Leyla’nın evi 2012 yılı yazında okuduğum ve benim için bu yıla damgasını vuran bir romandı. Zülfi Livaneli’nin 2006 yılında çıkardığı bu roman aslında bir İstanbul romanıdır. Kitabın en büyük özelliği ise birbirini tanımayan ve tamamen birbirinden bağımsız karakterdeki üç kişinin hayatının kesişmesini konu almasıdır. Yazar bu üç insanın hayatını en ince ayrıntısına kadar dile getirmiş , betimlemeleriyle cümlelerini zenginleştirmiş ve okuyucusuna başarıyla aktarmıştır. Romanda değinilen bir diğer hadise İstanbulluların çoğunun göçmen olması ve bunun beraberinde getirdiği mülk sorununa değinmesidir. Böylece toplumun kendisiyle ve yakın tarihi ile yüzleşmesini sağlıyor.
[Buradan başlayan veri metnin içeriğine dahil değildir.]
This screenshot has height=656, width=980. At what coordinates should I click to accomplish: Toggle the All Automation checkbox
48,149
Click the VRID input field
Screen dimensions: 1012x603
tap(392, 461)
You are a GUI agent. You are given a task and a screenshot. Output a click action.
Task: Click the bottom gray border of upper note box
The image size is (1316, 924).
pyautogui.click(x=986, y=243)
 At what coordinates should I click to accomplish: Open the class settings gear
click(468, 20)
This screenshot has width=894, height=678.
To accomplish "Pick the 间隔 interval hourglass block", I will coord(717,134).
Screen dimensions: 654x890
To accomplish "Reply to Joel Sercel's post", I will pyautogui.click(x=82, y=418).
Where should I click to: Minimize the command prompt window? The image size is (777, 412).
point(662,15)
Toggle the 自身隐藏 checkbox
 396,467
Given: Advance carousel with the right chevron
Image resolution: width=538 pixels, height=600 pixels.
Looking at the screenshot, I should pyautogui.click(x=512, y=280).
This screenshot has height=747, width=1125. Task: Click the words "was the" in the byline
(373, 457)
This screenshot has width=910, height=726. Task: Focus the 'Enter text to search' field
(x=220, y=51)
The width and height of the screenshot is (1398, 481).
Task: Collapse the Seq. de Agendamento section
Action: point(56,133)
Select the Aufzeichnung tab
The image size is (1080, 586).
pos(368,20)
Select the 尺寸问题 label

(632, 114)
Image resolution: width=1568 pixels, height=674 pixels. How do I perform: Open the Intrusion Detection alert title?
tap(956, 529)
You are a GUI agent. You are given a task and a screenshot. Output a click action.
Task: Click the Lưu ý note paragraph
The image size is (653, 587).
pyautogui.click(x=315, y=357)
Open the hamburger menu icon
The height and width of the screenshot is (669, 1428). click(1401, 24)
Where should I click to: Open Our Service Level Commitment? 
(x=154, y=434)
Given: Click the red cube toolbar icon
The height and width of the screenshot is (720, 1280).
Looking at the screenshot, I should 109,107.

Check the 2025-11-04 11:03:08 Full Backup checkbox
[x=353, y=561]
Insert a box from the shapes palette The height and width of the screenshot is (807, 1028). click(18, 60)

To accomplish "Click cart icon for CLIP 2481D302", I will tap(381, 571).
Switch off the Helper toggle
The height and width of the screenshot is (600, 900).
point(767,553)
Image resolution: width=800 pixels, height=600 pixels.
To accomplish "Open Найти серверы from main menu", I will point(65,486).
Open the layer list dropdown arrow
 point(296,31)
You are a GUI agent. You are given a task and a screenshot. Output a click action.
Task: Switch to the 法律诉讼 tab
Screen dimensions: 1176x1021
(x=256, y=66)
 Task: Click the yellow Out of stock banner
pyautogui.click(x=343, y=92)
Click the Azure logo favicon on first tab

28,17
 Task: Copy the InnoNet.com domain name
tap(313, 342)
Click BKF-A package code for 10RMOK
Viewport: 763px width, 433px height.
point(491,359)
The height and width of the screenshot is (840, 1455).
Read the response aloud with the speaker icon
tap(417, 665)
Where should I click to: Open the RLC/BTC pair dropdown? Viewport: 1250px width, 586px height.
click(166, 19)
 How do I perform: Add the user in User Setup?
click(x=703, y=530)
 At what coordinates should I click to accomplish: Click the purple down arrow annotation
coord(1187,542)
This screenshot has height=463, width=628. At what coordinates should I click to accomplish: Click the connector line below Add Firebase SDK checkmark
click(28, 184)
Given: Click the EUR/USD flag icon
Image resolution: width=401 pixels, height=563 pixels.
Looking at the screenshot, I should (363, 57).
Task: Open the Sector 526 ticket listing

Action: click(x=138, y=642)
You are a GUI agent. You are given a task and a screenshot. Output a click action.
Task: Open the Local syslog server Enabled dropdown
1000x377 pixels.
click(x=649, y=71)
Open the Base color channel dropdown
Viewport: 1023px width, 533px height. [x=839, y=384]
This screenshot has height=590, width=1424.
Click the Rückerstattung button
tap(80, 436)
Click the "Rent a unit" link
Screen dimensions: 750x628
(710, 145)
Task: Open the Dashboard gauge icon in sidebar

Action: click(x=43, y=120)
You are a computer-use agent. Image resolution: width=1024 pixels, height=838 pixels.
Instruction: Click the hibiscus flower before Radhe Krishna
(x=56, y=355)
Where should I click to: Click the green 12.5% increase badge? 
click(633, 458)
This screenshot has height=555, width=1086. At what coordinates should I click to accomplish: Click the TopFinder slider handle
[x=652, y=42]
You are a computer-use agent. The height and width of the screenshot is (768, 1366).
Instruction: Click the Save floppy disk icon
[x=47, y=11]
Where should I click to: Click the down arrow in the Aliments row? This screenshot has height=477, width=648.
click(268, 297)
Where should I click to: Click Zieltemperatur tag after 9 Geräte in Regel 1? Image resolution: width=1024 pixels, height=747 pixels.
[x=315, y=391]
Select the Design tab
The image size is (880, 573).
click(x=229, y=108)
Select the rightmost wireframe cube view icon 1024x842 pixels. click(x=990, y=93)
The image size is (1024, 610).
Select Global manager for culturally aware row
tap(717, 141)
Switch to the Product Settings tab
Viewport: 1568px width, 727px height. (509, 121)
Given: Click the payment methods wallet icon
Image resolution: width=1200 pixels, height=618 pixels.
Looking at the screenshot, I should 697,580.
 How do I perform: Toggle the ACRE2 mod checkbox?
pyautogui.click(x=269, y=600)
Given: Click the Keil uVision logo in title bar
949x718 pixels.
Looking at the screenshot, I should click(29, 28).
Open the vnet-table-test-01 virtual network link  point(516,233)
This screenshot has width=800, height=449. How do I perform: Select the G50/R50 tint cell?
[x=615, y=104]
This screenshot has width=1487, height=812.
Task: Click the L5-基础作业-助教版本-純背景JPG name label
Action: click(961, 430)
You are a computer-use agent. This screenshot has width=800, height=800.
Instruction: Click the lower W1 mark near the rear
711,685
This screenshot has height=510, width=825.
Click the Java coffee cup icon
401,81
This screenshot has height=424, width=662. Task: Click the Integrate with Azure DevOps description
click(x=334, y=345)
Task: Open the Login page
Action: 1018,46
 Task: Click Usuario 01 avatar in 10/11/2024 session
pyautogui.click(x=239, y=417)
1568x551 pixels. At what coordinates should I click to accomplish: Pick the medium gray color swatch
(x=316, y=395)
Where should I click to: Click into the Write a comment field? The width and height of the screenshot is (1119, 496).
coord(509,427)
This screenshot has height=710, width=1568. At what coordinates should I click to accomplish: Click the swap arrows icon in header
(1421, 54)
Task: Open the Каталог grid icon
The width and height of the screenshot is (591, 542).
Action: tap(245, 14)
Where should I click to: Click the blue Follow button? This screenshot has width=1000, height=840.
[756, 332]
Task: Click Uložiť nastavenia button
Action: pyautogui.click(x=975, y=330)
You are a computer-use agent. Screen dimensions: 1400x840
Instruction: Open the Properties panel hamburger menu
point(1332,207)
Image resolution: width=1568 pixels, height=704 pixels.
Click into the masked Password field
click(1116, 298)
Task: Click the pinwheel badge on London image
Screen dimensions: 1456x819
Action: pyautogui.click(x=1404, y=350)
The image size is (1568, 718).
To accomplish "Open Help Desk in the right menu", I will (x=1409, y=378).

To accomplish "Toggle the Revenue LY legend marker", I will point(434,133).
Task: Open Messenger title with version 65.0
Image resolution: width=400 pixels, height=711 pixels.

        Kitap gerçek hayata yakın duruşuyla ve kendimizi tüm karakterlerin yerine koyarak düşündürmesiyle dikkat çekiyor. Zülfi Livaneli’nin müzikteki başarısını edebiyatta da yakalamış olduğunu gösteren bir eseridir.

        Romanın baş karakteri Leyla Hanım, Bosnalı Yalısı’nda yaşayan soylu Osmanlı ailesine mensup anneden ve işgal altında olan İstanbul’a gelmiş bir İngiliz subayı babadan gayri müslim olarak dünyaya gelmiştir. Leyla Hanım’ın annesi doğumundan kısa bir süre sonra hayata gözlerini kapadığından annanesi yetiştirir. Gayri müslim olması dedesinin felcine neden olmuş ananesi onu toplumdan uzak büyütmüştür.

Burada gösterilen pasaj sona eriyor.